- [Work task] Write out each record below, word for word.

Data for this task START

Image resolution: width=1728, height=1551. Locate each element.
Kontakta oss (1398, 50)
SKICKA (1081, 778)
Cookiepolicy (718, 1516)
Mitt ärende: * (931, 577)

Data for this task END

- [Solution]
Image resolution: width=1728, height=1551. Locate each element.
Kontakta oss (1398, 50)
SKICKA (1081, 778)
Cookiepolicy (718, 1516)
Mitt ärende: * (931, 577)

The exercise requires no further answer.